What needs to be done: Please restate the lines shown below exactly, every one of them.

Exercise material:
--- START ---

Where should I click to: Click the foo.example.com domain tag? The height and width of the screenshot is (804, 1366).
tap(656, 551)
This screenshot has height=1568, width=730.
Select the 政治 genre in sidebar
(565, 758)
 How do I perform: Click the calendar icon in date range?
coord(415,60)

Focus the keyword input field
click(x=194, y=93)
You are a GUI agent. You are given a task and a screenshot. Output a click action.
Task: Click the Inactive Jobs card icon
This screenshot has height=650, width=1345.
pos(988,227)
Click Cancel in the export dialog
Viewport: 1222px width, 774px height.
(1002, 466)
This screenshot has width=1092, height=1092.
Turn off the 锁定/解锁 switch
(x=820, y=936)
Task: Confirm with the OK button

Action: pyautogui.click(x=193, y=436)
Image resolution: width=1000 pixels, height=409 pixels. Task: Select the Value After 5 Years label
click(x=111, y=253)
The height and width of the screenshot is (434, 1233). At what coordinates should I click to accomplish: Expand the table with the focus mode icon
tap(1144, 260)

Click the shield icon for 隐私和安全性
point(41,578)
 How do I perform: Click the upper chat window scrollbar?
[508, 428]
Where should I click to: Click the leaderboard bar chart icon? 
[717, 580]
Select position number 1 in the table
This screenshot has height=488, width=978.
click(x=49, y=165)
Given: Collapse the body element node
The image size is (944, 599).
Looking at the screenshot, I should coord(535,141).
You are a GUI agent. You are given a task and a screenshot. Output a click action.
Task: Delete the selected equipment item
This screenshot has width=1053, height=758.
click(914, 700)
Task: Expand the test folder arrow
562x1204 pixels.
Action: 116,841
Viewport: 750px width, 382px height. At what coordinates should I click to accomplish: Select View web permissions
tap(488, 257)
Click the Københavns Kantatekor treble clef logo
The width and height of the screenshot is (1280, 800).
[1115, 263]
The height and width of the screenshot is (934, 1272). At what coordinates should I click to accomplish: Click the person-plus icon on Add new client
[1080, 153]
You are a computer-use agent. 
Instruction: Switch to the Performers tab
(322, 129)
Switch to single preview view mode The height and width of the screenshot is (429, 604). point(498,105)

--- END ---

Result of this exercise:
Where should I click to: Click the foo.example.com domain tag? The height and width of the screenshot is (804, 1366).
tap(656, 551)
This screenshot has height=1568, width=730.
Select the 政治 genre in sidebar
(565, 758)
 How do I perform: Click the calendar icon in date range?
coord(415,60)

Focus the keyword input field
click(x=194, y=93)
You are a GUI agent. You are given a task and a screenshot. Output a click action.
Task: Click the Inactive Jobs card icon
This screenshot has height=650, width=1345.
pos(988,227)
Click Cancel in the export dialog
Viewport: 1222px width, 774px height.
(1002, 466)
This screenshot has width=1092, height=1092.
Turn off the 锁定/解锁 switch
(x=820, y=936)
Task: Confirm with the OK button

Action: pyautogui.click(x=193, y=436)
Image resolution: width=1000 pixels, height=409 pixels. Task: Select the Value After 5 Years label
click(x=111, y=253)
The height and width of the screenshot is (434, 1233). At what coordinates should I click to accomplish: Expand the table with the focus mode icon
tap(1144, 260)

Click the shield icon for 隐私和安全性
point(41,578)
 How do I perform: Click the upper chat window scrollbar?
[508, 428]
Where should I click to: Click the leaderboard bar chart icon? 
[717, 580]
Select position number 1 in the table
This screenshot has height=488, width=978.
click(x=49, y=165)
Given: Collapse the body element node
The image size is (944, 599).
Looking at the screenshot, I should coord(535,141).
You are a GUI agent. You are given a task and a screenshot. Output a click action.
Task: Delete the selected equipment item
This screenshot has width=1053, height=758.
click(914, 700)
Task: Expand the test folder arrow
562x1204 pixels.
Action: 116,841
Viewport: 750px width, 382px height. At what coordinates should I click to accomplish: Select View web permissions
tap(488, 257)
Click the Københavns Kantatekor treble clef logo
The width and height of the screenshot is (1280, 800).
[1115, 263]
The height and width of the screenshot is (934, 1272). At what coordinates should I click to accomplish: Click the person-plus icon on Add new client
[1080, 153]
You are a computer-use agent. 
Instruction: Switch to the Performers tab
(322, 129)
Switch to single preview view mode The height and width of the screenshot is (429, 604). point(498,105)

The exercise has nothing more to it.